> **Required work**
Begin at the line that holds "Where should I" and copy each line exactly until the data below ends, including that last line but no pictures.

> **Stored data entries**
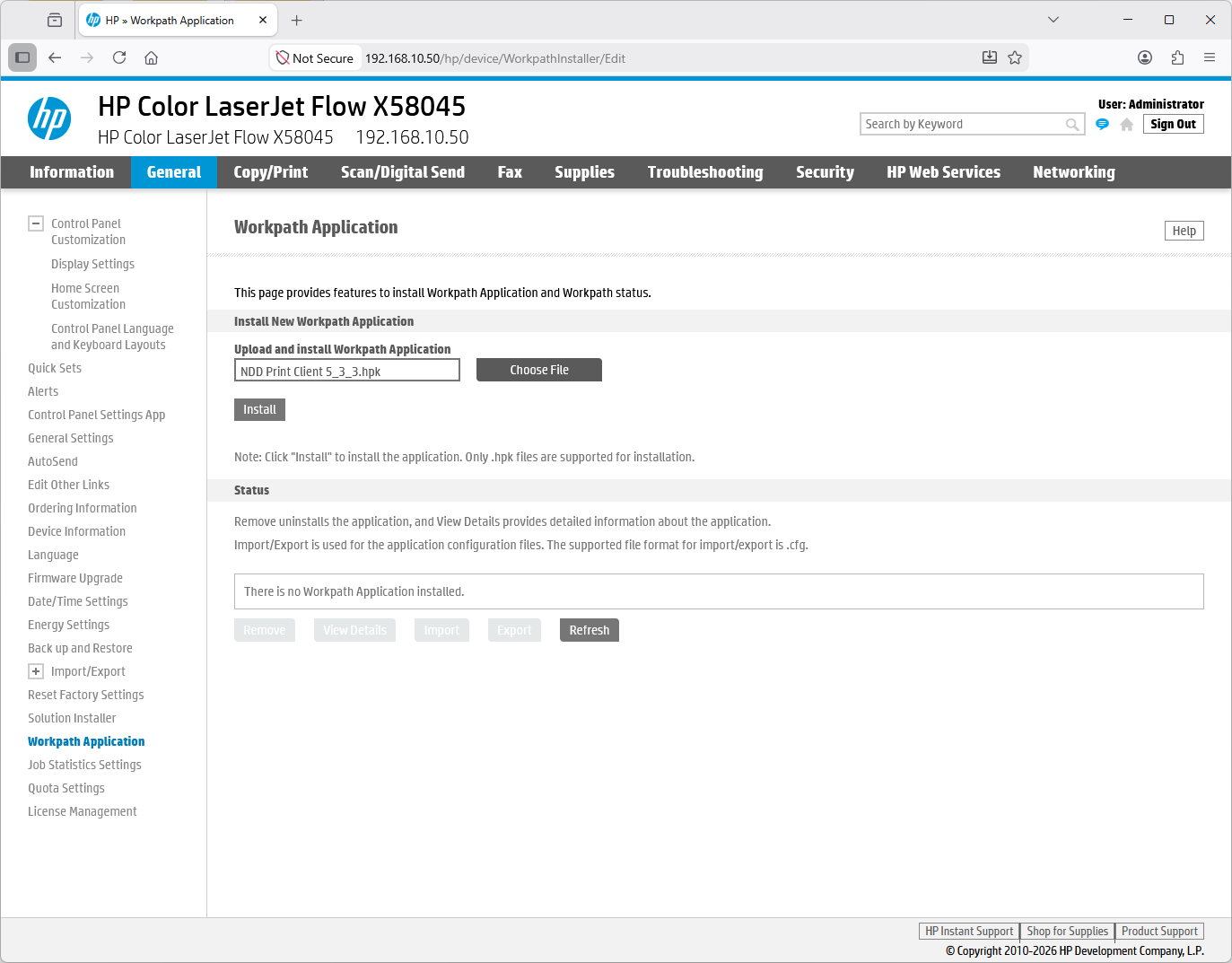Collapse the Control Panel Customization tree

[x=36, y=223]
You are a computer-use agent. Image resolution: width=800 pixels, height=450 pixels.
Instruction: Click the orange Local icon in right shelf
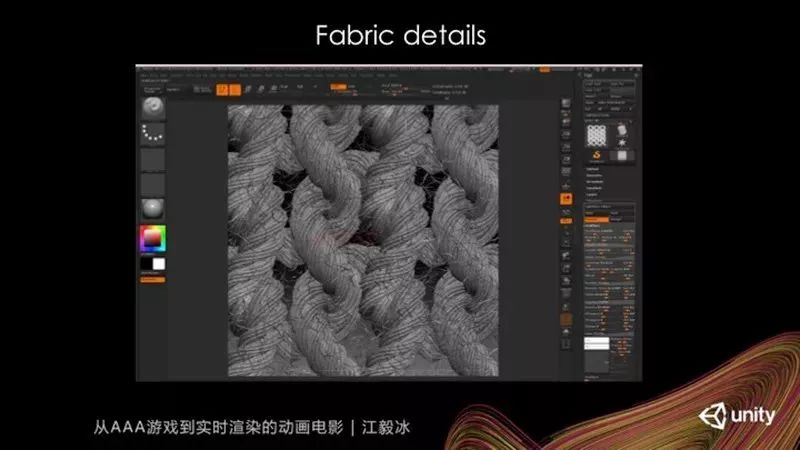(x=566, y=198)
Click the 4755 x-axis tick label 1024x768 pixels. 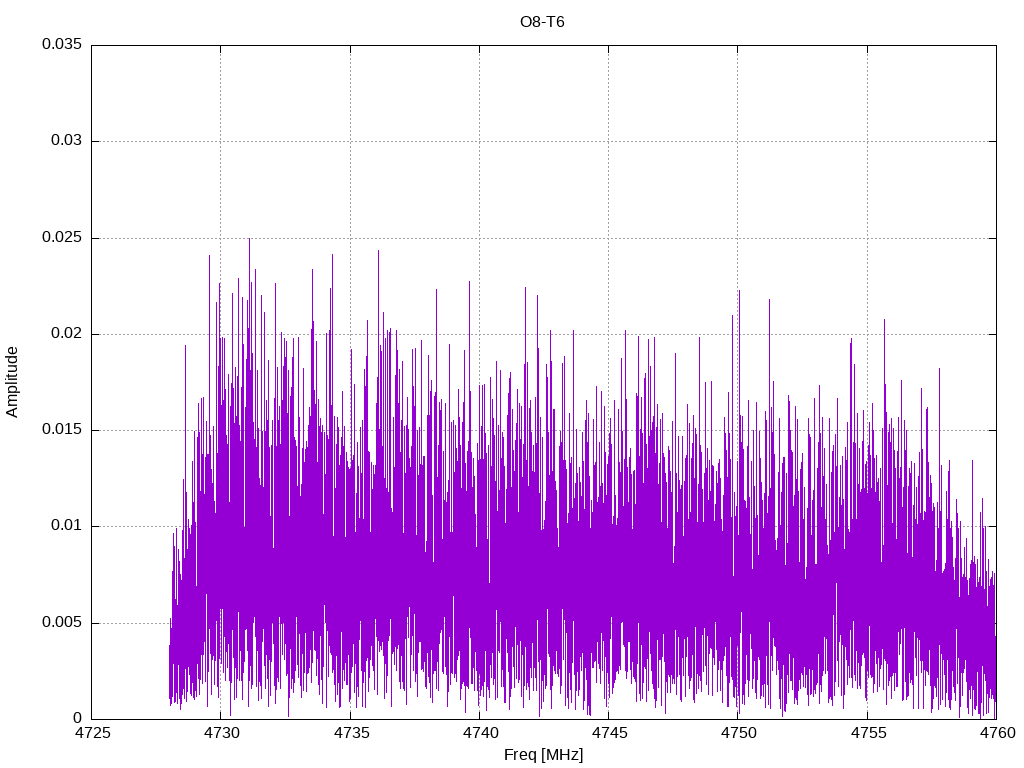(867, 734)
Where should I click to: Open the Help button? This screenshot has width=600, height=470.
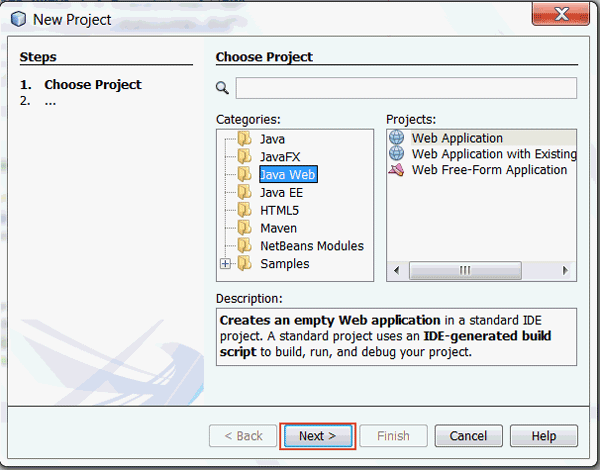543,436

> **Expected answer**
Where should I click to: Open the Help button? This screenshot has width=600, height=470.
543,436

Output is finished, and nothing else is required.